[BEGIN Supplied records]

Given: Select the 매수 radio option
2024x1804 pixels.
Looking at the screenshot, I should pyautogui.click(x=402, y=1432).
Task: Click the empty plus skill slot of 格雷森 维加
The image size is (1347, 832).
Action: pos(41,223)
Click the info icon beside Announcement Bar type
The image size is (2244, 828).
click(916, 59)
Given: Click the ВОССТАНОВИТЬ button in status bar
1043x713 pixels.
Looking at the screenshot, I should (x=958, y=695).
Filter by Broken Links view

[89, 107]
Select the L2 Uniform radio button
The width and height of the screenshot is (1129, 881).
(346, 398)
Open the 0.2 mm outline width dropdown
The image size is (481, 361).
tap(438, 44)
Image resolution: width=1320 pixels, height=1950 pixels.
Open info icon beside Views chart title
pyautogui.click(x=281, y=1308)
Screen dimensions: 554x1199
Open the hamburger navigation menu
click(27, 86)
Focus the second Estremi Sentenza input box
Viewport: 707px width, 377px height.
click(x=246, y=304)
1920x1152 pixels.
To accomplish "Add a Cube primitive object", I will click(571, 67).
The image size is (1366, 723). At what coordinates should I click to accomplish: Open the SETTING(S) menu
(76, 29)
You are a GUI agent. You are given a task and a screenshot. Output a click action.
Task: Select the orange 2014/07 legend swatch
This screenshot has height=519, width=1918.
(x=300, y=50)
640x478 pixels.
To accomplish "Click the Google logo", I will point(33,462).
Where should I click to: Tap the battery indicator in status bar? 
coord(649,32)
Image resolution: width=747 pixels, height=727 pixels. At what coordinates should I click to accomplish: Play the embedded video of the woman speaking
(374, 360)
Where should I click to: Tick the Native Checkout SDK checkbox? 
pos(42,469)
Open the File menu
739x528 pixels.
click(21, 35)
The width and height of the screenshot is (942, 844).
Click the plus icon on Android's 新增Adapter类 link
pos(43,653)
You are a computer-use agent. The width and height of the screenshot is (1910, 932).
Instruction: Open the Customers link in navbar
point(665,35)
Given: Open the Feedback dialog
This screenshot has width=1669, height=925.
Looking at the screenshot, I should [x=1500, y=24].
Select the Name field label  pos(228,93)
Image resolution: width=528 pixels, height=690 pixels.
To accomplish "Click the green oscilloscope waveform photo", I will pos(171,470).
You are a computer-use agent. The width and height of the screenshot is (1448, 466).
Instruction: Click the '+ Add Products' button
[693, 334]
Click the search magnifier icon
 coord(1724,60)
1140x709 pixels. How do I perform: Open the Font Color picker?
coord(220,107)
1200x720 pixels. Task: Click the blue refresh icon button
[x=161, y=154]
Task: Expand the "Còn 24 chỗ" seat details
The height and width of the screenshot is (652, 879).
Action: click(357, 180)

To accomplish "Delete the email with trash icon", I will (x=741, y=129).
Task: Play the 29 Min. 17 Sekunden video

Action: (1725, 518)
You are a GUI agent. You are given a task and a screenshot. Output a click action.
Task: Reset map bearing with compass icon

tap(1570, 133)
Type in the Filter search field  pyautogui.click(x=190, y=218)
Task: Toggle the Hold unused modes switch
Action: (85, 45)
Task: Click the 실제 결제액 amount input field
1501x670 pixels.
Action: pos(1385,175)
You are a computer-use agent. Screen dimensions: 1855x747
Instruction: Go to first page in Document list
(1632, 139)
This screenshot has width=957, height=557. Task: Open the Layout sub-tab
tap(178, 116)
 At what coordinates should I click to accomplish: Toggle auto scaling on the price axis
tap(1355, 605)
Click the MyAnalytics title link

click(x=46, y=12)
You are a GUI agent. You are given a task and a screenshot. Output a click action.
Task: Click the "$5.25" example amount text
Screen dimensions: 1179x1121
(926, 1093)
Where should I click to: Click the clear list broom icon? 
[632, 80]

[END Supplied records]

Reproduce the items above word for word, starting at the line with "Select the L2 Uniform radio button" and continuing through the line with "I will pos(171,470).", both included.

Select the L2 Uniform radio button
The width and height of the screenshot is (1129, 881).
(346, 398)
Open the 0.2 mm outline width dropdown
The image size is (481, 361).
tap(438, 44)
Image resolution: width=1320 pixels, height=1950 pixels.
Open info icon beside Views chart title
pyautogui.click(x=281, y=1308)
Screen dimensions: 554x1199
Open the hamburger navigation menu
click(27, 86)
Focus the second Estremi Sentenza input box
Viewport: 707px width, 377px height.
click(x=246, y=304)
1920x1152 pixels.
To accomplish "Add a Cube primitive object", I will click(571, 67).
The image size is (1366, 723). At what coordinates should I click to accomplish: Open the SETTING(S) menu
(76, 29)
You are a GUI agent. You are given a task and a screenshot. Output a click action.
Task: Select the orange 2014/07 legend swatch
This screenshot has height=519, width=1918.
(x=300, y=50)
640x478 pixels.
To accomplish "Click the Google logo", I will point(33,462).
Where should I click to: Tap the battery indicator in status bar? 
coord(649,32)
Image resolution: width=747 pixels, height=727 pixels. At what coordinates should I click to accomplish: Play the embedded video of the woman speaking
(374, 360)
Where should I click to: Tick the Native Checkout SDK checkbox? 
pos(42,469)
Open the File menu
739x528 pixels.
click(21, 35)
The width and height of the screenshot is (942, 844).
Click the plus icon on Android's 新增Adapter类 link
pos(43,653)
You are a computer-use agent. The width and height of the screenshot is (1910, 932).
Instruction: Open the Customers link in navbar
point(665,35)
Given: Open the Feedback dialog
This screenshot has width=1669, height=925.
Looking at the screenshot, I should [x=1500, y=24].
Select the Name field label  pos(228,93)
Image resolution: width=528 pixels, height=690 pixels.
To accomplish "Click the green oscilloscope waveform photo", I will pos(171,470).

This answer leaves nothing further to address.